Provided passage ->
━━━━━━━━━━━━━━━━

GUEST POST: I’m With You by Michael Juliani

In May 1991 the Red Hot Chili Peppers recorded Blood Sugar Sex Magik in a mansion in Laurel Canyon where The Beatles first dropped acid. I was born on the 13th of that month, a day before Mother’s Day. My mother was trying to digest her dinner when she went into labor.

Right now I’m sitting in the reading room of a gothic university library listening to the album’s title track. I used to come here like I was looking to buy the place—twice, three times a day: all the times the halls filled with people coming home from classes, proffering bongs from behind their sock drawers. Their presence reminded me to pressure myself. I was in the market to make myself a new person.

My spot’s at a table that pinpoints an exact right angle to the two most beautiful young women in the room. One of the girl’s wearing white, the other black. The one in black looked kinder than the one in white until she put her hair up. They both seem to have a few layers of anxiety, maybe insecurity, the kind that doesn’t matter to attraction.

━━━━━━━━━━━━━━━━

Task requirements ->
(a) Translate this sentence from the guest post above into Spanish: "I was born on the 13th of that month, a day before Mother’s Day."
(b) Write the next few paragraphs of the guest post above, picking up after its final sentence in the library reading room.

━━━━━━━━━━━━━━━━

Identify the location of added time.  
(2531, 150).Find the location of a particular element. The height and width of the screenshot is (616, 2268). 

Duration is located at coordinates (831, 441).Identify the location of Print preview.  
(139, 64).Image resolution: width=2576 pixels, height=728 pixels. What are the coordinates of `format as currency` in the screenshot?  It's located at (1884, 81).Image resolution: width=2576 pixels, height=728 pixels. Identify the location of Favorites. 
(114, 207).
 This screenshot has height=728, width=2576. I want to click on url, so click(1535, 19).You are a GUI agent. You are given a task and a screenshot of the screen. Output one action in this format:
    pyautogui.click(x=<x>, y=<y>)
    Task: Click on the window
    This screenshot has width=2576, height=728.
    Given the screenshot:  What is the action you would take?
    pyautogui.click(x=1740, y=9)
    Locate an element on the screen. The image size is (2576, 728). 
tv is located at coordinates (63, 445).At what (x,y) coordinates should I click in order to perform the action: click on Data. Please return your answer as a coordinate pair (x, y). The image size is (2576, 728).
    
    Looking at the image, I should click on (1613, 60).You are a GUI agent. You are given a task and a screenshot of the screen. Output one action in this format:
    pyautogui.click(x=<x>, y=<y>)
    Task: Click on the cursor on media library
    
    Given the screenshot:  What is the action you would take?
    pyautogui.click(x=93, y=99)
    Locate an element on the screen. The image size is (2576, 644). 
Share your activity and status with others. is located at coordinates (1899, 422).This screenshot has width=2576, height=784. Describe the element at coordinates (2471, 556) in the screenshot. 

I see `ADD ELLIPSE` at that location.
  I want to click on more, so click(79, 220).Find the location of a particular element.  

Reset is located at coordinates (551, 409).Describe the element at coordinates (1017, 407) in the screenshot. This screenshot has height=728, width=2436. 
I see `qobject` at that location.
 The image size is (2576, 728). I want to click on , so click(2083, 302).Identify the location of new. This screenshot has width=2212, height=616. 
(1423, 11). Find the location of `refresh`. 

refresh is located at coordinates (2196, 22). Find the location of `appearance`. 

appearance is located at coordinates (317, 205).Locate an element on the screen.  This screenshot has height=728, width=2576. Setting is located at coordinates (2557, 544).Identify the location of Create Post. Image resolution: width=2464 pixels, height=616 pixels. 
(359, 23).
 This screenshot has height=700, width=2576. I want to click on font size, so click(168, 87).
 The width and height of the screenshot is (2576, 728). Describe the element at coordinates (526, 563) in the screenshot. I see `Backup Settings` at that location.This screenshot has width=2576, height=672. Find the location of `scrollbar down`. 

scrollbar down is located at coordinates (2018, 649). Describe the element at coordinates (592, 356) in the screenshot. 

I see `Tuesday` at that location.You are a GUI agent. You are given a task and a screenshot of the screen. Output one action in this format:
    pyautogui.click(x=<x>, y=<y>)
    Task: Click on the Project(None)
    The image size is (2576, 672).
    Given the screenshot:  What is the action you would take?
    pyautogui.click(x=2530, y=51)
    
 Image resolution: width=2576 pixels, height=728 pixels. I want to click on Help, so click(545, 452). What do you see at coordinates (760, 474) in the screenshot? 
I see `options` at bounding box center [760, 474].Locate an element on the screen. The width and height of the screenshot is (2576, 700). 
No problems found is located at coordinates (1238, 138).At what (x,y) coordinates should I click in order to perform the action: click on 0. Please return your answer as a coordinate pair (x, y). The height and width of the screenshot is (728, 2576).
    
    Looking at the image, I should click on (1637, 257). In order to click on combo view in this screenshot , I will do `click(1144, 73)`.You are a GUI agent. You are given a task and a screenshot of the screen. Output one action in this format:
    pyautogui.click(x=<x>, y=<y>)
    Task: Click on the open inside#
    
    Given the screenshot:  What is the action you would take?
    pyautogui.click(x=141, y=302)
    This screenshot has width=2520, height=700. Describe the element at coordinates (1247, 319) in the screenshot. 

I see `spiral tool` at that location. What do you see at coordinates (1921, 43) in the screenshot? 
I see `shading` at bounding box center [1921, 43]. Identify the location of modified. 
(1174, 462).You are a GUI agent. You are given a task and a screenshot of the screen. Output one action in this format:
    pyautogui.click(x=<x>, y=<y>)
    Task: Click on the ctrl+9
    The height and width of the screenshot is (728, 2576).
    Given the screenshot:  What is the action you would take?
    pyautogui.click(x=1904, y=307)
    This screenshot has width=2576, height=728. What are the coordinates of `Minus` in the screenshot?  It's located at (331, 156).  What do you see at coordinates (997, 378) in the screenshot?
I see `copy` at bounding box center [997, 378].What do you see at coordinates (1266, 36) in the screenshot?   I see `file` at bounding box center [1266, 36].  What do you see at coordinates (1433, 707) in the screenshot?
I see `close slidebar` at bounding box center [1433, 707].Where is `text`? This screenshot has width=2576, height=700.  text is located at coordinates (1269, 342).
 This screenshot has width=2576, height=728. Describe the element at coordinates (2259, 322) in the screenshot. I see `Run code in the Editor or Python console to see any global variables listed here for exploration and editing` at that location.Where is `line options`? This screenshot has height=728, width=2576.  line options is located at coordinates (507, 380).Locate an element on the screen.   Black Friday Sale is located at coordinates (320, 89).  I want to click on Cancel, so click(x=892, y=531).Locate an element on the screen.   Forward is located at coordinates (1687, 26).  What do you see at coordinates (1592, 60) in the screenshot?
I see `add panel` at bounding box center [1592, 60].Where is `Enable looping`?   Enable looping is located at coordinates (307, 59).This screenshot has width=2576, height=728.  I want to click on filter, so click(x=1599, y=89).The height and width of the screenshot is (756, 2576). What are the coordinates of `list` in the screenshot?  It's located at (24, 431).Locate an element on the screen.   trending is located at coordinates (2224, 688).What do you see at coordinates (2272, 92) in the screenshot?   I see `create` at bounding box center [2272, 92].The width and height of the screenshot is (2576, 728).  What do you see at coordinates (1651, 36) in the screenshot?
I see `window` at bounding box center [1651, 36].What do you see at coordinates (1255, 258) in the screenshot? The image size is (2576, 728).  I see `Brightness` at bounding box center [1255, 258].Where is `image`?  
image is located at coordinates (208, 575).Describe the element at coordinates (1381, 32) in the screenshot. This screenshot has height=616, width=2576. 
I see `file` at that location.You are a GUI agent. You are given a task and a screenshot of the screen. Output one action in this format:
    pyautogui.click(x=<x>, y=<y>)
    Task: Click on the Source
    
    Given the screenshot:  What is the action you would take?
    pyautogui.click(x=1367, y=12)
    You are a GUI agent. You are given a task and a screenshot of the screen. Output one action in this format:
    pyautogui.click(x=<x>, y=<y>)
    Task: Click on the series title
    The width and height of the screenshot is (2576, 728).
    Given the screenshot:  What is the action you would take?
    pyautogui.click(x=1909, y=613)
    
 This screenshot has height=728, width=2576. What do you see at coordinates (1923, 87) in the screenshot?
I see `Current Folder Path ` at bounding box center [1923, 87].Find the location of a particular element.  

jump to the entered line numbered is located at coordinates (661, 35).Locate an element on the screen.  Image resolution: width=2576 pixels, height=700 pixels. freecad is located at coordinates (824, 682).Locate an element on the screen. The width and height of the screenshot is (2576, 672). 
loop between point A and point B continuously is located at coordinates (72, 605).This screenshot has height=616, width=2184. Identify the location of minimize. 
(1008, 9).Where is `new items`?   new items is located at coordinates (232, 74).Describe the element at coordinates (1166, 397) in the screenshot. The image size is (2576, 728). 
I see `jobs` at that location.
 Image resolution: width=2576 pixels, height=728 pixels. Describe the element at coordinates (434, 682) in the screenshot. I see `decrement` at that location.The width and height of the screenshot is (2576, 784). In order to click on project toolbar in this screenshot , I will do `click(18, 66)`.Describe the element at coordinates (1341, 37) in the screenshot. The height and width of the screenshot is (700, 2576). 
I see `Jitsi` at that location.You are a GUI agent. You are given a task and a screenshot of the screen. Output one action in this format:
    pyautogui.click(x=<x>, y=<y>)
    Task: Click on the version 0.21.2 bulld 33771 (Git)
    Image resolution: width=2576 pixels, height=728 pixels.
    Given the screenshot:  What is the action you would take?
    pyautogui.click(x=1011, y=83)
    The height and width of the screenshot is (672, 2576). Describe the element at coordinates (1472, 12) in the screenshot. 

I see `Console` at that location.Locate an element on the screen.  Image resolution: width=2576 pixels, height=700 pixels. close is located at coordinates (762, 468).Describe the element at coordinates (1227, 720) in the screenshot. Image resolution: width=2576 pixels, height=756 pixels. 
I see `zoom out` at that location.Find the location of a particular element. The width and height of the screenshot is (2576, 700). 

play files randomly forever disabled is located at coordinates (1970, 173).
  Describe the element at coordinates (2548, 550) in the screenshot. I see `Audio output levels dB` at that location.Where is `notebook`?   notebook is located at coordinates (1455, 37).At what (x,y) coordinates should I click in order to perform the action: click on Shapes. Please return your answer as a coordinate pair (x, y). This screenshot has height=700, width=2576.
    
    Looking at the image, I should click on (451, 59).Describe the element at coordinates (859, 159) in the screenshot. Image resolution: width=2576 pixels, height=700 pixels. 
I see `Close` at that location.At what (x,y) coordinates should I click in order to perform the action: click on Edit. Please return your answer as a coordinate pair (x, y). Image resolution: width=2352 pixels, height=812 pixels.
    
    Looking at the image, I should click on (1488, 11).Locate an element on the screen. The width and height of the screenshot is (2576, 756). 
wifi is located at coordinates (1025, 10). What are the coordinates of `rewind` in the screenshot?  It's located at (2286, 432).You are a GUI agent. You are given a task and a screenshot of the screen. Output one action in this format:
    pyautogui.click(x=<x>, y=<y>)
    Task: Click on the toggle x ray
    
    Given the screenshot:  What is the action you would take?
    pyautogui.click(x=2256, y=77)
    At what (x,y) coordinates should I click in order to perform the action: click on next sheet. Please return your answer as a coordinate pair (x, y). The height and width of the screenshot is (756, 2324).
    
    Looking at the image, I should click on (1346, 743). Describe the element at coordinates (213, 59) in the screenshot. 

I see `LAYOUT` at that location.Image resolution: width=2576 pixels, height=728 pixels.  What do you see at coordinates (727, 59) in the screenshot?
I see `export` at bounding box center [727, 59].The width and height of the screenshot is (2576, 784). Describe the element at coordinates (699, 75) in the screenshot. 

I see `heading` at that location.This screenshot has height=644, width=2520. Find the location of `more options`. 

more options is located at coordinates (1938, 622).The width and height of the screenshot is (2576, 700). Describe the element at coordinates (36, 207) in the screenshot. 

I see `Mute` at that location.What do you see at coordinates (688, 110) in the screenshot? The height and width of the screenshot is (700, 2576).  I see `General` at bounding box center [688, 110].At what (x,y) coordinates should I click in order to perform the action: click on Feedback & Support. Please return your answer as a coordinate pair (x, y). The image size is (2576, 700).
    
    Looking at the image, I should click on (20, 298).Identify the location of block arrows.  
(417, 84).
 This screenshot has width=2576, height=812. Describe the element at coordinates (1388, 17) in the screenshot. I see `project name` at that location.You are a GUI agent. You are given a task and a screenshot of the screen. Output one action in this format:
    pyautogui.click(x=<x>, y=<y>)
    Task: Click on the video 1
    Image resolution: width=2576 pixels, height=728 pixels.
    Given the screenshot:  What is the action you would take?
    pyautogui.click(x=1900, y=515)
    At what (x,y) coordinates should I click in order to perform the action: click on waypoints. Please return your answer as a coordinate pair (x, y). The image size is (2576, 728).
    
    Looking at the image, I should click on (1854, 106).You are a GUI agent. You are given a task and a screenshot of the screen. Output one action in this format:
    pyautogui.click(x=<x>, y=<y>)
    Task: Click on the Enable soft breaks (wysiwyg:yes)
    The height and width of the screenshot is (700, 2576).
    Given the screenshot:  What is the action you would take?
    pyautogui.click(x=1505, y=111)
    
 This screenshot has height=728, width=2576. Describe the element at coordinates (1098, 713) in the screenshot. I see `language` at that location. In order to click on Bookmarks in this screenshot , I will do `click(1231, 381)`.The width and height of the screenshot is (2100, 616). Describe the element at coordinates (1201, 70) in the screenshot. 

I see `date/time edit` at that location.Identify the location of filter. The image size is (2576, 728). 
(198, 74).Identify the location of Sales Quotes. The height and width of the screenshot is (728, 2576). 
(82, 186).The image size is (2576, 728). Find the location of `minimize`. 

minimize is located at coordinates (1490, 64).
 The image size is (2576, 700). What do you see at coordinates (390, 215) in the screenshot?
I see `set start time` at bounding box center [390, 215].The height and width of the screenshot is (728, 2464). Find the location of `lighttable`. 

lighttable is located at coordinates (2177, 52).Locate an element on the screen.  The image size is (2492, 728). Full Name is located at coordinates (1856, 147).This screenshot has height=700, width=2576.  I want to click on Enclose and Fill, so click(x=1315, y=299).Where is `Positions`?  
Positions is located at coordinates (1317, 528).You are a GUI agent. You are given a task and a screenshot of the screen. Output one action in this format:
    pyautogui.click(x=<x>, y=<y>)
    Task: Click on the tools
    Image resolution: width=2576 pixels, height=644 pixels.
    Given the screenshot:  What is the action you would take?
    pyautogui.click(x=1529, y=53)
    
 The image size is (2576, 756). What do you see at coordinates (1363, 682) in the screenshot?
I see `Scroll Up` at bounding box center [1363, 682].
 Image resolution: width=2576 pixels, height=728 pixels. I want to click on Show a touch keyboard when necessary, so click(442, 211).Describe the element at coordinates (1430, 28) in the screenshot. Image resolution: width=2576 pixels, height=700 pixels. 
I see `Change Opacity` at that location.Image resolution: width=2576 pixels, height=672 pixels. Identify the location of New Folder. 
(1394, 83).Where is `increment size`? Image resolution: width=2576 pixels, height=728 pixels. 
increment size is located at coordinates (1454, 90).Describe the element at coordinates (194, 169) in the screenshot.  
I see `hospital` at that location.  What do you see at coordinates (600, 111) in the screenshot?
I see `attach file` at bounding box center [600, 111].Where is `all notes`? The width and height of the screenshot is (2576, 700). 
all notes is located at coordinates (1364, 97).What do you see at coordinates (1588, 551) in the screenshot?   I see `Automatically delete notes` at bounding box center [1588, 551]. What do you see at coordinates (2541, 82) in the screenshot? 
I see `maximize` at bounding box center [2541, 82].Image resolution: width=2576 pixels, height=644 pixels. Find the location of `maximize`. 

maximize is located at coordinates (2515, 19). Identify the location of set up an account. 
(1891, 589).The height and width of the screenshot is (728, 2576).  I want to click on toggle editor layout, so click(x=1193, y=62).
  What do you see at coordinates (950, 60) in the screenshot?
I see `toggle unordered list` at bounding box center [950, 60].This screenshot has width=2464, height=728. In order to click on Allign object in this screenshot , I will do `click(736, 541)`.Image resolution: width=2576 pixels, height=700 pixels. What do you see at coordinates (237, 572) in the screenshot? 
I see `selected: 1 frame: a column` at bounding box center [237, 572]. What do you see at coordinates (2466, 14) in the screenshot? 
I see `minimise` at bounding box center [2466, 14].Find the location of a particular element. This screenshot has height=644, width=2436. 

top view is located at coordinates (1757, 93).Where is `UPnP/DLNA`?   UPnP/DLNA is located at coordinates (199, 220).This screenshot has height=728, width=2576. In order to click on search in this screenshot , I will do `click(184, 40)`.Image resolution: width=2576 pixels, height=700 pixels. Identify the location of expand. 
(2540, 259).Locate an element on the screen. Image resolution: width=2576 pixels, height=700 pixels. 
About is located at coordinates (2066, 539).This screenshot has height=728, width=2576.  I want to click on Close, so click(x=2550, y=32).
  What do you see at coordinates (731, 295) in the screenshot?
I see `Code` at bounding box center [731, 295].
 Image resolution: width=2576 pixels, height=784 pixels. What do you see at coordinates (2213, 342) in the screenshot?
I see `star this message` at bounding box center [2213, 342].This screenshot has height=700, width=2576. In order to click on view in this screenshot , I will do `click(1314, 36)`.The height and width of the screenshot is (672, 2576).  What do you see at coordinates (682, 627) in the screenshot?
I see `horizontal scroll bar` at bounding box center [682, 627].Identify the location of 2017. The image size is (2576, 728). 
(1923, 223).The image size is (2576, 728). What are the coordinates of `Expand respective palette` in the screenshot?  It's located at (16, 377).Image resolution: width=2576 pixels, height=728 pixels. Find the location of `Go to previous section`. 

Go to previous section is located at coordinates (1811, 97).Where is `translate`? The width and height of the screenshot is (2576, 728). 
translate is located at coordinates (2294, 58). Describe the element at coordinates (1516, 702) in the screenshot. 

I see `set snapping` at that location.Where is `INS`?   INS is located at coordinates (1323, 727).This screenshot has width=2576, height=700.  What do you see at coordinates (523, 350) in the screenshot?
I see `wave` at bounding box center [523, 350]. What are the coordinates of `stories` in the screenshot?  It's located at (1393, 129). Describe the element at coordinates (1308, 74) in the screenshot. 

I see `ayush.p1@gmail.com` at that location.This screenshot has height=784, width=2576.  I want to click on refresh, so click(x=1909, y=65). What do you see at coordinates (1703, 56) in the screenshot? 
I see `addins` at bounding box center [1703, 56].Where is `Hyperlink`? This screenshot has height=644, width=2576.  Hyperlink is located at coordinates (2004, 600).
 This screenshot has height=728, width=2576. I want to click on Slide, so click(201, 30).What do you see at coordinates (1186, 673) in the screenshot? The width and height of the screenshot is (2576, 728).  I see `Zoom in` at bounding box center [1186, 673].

━━━━━━━━━━━━━━━━

Results by task ->
(a) Nací el 13 de ese mes, un día antes del Día de la Madre.

(b)
When they remaster old classic records it means they go back in and make them sound louder. They know what the people want. The blues to make us all feel unified in our old souls. Rap to turn pain into a resume. I woke wanting music to make my life a movie. I had weak sweat all over my face. The girl woke up alone in covers, naked like an aching wife, wanting and hating me at the same time. Two nights ago I broke her heart (she’d probably linger on that statement…I’d say you just really disappointed me…) so I’m feeling about ready to leave town in a whirl of dust and calm sounds. Halloween night we were on her bed where she’d usually let her incense and speakers drain over us—she called any classic song a “throwback.” It felt dangerous arguing about what she expected and what I wanted when we were still under the same covers—I tried to decide the best time to get up and put on my jeans and boots, somewhere before her pained expression would turn to tears.

She’d heard, during our gray togetherness, half of what she wanted to hear. She allowed herself that. The other half I confused her with. I imagined our lives as rivers, so like with songs the ends (the whole feeling) could justify the means, the waters would roil over the rocks. As is true for whenever I’m acting in my best interests, I sounded completely full of shit.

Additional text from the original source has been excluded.